_What the exercise asks_.
Would you retype, word for word, the line with "The height and width of the screenshot is (442, 1568)." and every line after it through the end of the records below?
──────────
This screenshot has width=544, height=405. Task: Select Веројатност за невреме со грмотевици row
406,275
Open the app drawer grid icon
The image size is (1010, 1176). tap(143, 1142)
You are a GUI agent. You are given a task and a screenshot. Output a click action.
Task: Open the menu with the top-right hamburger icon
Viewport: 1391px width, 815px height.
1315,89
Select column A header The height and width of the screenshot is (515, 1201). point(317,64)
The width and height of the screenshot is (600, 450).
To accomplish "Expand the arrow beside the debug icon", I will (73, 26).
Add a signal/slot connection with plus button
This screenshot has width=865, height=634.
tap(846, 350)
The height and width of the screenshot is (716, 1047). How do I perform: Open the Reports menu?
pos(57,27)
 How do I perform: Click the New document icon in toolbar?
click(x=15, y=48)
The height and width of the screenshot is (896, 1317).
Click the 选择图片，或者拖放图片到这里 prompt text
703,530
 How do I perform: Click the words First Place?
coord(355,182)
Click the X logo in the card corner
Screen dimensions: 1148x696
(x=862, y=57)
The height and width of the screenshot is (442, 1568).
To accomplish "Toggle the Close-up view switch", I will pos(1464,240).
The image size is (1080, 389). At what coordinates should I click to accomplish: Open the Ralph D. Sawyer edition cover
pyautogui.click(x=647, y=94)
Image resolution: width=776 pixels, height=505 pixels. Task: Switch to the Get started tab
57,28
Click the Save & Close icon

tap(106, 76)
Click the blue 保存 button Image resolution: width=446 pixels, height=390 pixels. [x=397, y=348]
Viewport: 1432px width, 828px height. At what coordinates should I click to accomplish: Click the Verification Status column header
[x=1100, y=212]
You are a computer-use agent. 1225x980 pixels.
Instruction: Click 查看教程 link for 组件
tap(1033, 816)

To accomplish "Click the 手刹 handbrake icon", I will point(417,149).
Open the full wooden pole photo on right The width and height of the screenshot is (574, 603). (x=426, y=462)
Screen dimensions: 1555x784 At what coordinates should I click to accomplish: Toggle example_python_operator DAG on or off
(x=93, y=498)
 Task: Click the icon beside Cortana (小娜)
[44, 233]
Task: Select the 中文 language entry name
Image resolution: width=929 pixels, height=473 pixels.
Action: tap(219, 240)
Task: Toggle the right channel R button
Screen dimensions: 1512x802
──────────
_Answer section_.
The height and width of the screenshot is (442, 1568).
To accomplish "Toggle the Close-up view switch", I will pos(1464,240).
The image size is (1080, 389). At what coordinates should I click to accomplish: Open the Ralph D. Sawyer edition cover
pyautogui.click(x=647, y=94)
Image resolution: width=776 pixels, height=505 pixels. Task: Switch to the Get started tab
57,28
Click the Save & Close icon

tap(106, 76)
Click the blue 保存 button Image resolution: width=446 pixels, height=390 pixels. [x=397, y=348]
Viewport: 1432px width, 828px height. At what coordinates should I click to accomplish: Click the Verification Status column header
[x=1100, y=212]
You are a computer-use agent. 1225x980 pixels.
Instruction: Click 查看教程 link for 组件
tap(1033, 816)

To accomplish "Click the 手刹 handbrake icon", I will point(417,149).
Open the full wooden pole photo on right The width and height of the screenshot is (574, 603). (x=426, y=462)
Screen dimensions: 1555x784 At what coordinates should I click to accomplish: Toggle example_python_operator DAG on or off
(x=93, y=498)
 Task: Click the icon beside Cortana (小娜)
[44, 233]
Task: Select the 中文 language entry name
Image resolution: width=929 pixels, height=473 pixels.
Action: tap(219, 240)
Task: Toggle the right channel R button
Screen dimensions: 1512x802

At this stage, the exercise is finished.